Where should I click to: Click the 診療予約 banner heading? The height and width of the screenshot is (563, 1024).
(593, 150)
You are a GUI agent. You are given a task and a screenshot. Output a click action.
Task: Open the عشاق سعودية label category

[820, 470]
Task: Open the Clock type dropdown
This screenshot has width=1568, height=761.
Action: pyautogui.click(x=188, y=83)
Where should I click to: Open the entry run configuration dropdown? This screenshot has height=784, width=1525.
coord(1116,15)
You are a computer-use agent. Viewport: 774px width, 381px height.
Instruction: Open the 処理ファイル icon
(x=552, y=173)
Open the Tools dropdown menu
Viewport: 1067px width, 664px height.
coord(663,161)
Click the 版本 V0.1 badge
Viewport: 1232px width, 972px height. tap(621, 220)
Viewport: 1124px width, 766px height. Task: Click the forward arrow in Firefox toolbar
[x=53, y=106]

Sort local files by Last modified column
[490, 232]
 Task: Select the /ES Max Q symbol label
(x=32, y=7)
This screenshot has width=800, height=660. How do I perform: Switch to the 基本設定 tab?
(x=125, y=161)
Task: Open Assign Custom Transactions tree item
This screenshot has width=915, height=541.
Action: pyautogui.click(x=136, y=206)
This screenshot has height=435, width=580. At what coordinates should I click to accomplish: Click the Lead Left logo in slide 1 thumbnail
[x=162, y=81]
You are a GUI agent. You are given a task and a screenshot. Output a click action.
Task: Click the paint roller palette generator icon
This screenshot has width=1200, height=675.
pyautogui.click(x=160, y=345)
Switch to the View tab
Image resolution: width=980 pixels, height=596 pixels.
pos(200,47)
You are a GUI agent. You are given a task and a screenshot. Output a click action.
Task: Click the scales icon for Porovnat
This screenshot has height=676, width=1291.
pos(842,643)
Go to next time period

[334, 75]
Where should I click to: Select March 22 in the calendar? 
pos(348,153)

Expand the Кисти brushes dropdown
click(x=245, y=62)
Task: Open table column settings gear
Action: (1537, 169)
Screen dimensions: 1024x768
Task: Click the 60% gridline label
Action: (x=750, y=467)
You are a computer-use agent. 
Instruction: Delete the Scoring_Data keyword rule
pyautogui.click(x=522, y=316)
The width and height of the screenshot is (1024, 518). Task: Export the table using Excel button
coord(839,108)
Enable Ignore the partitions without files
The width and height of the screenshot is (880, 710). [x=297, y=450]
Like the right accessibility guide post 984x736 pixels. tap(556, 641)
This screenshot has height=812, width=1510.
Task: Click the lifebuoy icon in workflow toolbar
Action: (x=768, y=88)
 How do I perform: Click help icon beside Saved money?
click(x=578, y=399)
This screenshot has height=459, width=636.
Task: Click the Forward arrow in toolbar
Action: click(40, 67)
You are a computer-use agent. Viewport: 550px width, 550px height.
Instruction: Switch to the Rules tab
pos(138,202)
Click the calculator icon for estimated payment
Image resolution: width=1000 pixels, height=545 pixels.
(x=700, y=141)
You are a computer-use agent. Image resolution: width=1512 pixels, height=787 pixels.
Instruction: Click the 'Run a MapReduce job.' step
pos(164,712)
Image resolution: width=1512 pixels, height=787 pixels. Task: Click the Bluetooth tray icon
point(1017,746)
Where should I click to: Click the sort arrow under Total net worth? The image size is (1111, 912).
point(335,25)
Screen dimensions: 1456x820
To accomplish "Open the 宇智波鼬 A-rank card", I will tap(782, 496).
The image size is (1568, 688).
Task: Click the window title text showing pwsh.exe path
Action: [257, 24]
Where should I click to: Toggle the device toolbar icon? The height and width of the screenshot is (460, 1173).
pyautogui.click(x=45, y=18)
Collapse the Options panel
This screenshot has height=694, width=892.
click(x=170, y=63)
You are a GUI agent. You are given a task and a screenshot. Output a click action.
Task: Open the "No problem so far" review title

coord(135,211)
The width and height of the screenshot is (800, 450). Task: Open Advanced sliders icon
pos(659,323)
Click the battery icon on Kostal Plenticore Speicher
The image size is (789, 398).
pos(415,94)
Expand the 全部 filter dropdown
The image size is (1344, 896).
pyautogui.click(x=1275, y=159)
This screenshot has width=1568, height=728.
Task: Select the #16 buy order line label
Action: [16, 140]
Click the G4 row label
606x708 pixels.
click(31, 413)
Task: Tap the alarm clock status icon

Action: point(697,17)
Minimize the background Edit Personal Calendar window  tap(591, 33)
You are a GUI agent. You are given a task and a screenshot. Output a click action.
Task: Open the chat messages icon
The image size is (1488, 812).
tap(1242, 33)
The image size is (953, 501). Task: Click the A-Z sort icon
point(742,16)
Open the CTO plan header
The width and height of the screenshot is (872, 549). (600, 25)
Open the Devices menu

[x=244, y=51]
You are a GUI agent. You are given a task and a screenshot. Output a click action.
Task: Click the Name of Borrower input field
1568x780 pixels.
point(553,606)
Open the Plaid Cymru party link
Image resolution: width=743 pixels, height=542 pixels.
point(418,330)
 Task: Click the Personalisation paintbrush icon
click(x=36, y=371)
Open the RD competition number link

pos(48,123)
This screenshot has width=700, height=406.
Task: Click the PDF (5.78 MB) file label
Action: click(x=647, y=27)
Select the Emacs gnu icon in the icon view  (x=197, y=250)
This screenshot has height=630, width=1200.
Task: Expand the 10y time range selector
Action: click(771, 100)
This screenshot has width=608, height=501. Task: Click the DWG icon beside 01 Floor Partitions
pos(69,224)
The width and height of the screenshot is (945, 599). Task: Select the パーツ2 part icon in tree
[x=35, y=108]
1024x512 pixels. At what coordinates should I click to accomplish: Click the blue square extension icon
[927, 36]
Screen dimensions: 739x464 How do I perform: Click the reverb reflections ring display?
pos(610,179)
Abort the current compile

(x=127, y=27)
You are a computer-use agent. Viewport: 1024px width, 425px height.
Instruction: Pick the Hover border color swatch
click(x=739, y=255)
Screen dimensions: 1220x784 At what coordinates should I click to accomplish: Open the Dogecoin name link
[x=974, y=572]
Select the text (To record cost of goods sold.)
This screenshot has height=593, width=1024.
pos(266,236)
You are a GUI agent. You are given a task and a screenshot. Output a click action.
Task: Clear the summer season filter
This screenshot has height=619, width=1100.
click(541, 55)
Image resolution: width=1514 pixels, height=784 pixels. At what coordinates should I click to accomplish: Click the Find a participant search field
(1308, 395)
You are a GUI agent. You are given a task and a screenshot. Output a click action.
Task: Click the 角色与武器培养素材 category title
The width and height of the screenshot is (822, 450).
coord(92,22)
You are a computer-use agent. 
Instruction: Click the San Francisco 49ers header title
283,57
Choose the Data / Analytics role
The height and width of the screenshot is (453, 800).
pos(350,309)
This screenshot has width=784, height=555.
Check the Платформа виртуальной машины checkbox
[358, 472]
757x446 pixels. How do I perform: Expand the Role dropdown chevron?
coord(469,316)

--- TASK TO COMPLETE ---
Retype all the data, keeping every character the same.

--- TASK RESPONSE ---
Where should I click to: Click the 診療予約 banner heading? The height and width of the screenshot is (563, 1024).
(593, 150)
You are a GUI agent. You are given a task and a screenshot. Output a click action.
Task: Open the عشاق سعودية label category

[820, 470]
Task: Open the Clock type dropdown
This screenshot has width=1568, height=761.
Action: pyautogui.click(x=188, y=83)
Where should I click to: Open the entry run configuration dropdown? This screenshot has height=784, width=1525.
coord(1116,15)
You are a computer-use agent. Viewport: 774px width, 381px height.
Instruction: Open the 処理ファイル icon
(x=552, y=173)
Open the Tools dropdown menu
Viewport: 1067px width, 664px height.
coord(663,161)
Click the 版本 V0.1 badge
Viewport: 1232px width, 972px height. tap(621, 220)
Viewport: 1124px width, 766px height. Task: Click the forward arrow in Firefox toolbar
[x=53, y=106]

Sort local files by Last modified column
[490, 232]
 Task: Select the /ES Max Q symbol label
(x=32, y=7)
This screenshot has width=800, height=660. How do I perform: Switch to the 基本設定 tab?
(x=125, y=161)
Task: Open Assign Custom Transactions tree item
This screenshot has width=915, height=541.
Action: pyautogui.click(x=136, y=206)
This screenshot has height=435, width=580. At what coordinates should I click to accomplish: Click the Lead Left logo in slide 1 thumbnail
[x=162, y=81]
You are a GUI agent. You are given a task and a screenshot. Output a click action.
Task: Click the paint roller palette generator icon
This screenshot has width=1200, height=675.
pyautogui.click(x=160, y=345)
Switch to the View tab
Image resolution: width=980 pixels, height=596 pixels.
pos(200,47)
You are a GUI agent. You are given a task and a screenshot. Output a click action.
Task: Click the scales icon for Porovnat
This screenshot has height=676, width=1291.
pos(842,643)
Go to next time period

[334, 75]
Where should I click to: Select March 22 in the calendar? 
pos(348,153)

Expand the Кисти brushes dropdown
click(x=245, y=62)
Task: Open table column settings gear
Action: (1537, 169)
Screen dimensions: 1024x768
Task: Click the 60% gridline label
Action: (x=750, y=467)
You are a computer-use agent. 
Instruction: Delete the Scoring_Data keyword rule
pyautogui.click(x=522, y=316)
The width and height of the screenshot is (1024, 518). Task: Export the table using Excel button
coord(839,108)
Enable Ignore the partitions without files
The width and height of the screenshot is (880, 710). [x=297, y=450]
Like the right accessibility guide post 984x736 pixels. tap(556, 641)
This screenshot has height=812, width=1510.
Task: Click the lifebuoy icon in workflow toolbar
Action: (x=768, y=88)
 How do I perform: Click help icon beside Saved money?
click(x=578, y=399)
This screenshot has height=459, width=636.
Task: Click the Forward arrow in toolbar
Action: click(40, 67)
You are a computer-use agent. Viewport: 550px width, 550px height.
Instruction: Switch to the Rules tab
pos(138,202)
Click the calculator icon for estimated payment
Image resolution: width=1000 pixels, height=545 pixels.
(x=700, y=141)
You are a computer-use agent. Image resolution: width=1512 pixels, height=787 pixels.
Instruction: Click the 'Run a MapReduce job.' step
pos(164,712)
Image resolution: width=1512 pixels, height=787 pixels. Task: Click the Bluetooth tray icon
point(1017,746)
Where should I click to: Click the sort arrow under Total net worth? The image size is (1111, 912).
point(335,25)
Screen dimensions: 1456x820
To accomplish "Open the 宇智波鼬 A-rank card", I will tap(782, 496).
The image size is (1568, 688).
Task: Click the window title text showing pwsh.exe path
Action: [257, 24]
Where should I click to: Toggle the device toolbar icon? The height and width of the screenshot is (460, 1173).
pyautogui.click(x=45, y=18)
Collapse the Options panel
This screenshot has height=694, width=892.
click(x=170, y=63)
You are a GUI agent. You are given a task and a screenshot. Output a click action.
Task: Open the "No problem so far" review title

coord(135,211)
The width and height of the screenshot is (800, 450). Task: Open Advanced sliders icon
pos(659,323)
Click the battery icon on Kostal Plenticore Speicher
The image size is (789, 398).
pos(415,94)
Expand the 全部 filter dropdown
The image size is (1344, 896).
pyautogui.click(x=1275, y=159)
This screenshot has width=1568, height=728.
Task: Select the #16 buy order line label
Action: [16, 140]
Click the G4 row label
606x708 pixels.
click(31, 413)
Task: Tap the alarm clock status icon

Action: point(697,17)
Minimize the background Edit Personal Calendar window  tap(591, 33)
You are a GUI agent. You are given a task and a screenshot. Output a click action.
Task: Open the chat messages icon
The image size is (1488, 812).
tap(1242, 33)
The image size is (953, 501). Task: Click the A-Z sort icon
point(742,16)
Open the CTO plan header
The width and height of the screenshot is (872, 549). (600, 25)
Open the Devices menu

[x=244, y=51]
You are a GUI agent. You are given a task and a screenshot. Output a click action.
Task: Click the Name of Borrower input field
1568x780 pixels.
point(553,606)
Open the Plaid Cymru party link
Image resolution: width=743 pixels, height=542 pixels.
point(418,330)
 Task: Click the Personalisation paintbrush icon
click(x=36, y=371)
Open the RD competition number link

pos(48,123)
This screenshot has width=700, height=406.
Task: Click the PDF (5.78 MB) file label
Action: click(x=647, y=27)
Select the Emacs gnu icon in the icon view  (x=197, y=250)
This screenshot has height=630, width=1200.
Task: Expand the 10y time range selector
Action: click(771, 100)
This screenshot has width=608, height=501. Task: Click the DWG icon beside 01 Floor Partitions
pos(69,224)
The width and height of the screenshot is (945, 599). Task: Select the パーツ2 part icon in tree
[x=35, y=108]
1024x512 pixels. At what coordinates should I click to accomplish: Click the blue square extension icon
[927, 36]
Screen dimensions: 739x464 How do I perform: Click the reverb reflections ring display?
pos(610,179)
Abort the current compile

(x=127, y=27)
You are a computer-use agent. Viewport: 1024px width, 425px height.
Instruction: Pick the Hover border color swatch
click(x=739, y=255)
Screen dimensions: 1220x784 At what coordinates should I click to accomplish: Open the Dogecoin name link
[x=974, y=572]
Select the text (To record cost of goods sold.)
This screenshot has height=593, width=1024.
pos(266,236)
You are a GUI agent. You are given a task and a screenshot. Output a click action.
Task: Clear the summer season filter
This screenshot has height=619, width=1100.
click(541, 55)
Image resolution: width=1514 pixels, height=784 pixels. At what coordinates should I click to accomplish: Click the Find a participant search field
(1308, 395)
You are a GUI agent. You are given a task and a screenshot. Output a click action.
Task: Click the 角色与武器培养素材 category title
The width and height of the screenshot is (822, 450).
coord(92,22)
You are a computer-use agent. 
Instruction: Click the San Francisco 49ers header title
283,57
Choose the Data / Analytics role
The height and width of the screenshot is (453, 800).
pos(350,309)
This screenshot has width=784, height=555.
Check the Платформа виртуальной машины checkbox
[358, 472]
757x446 pixels. How do I perform: Expand the Role dropdown chevron?
coord(469,316)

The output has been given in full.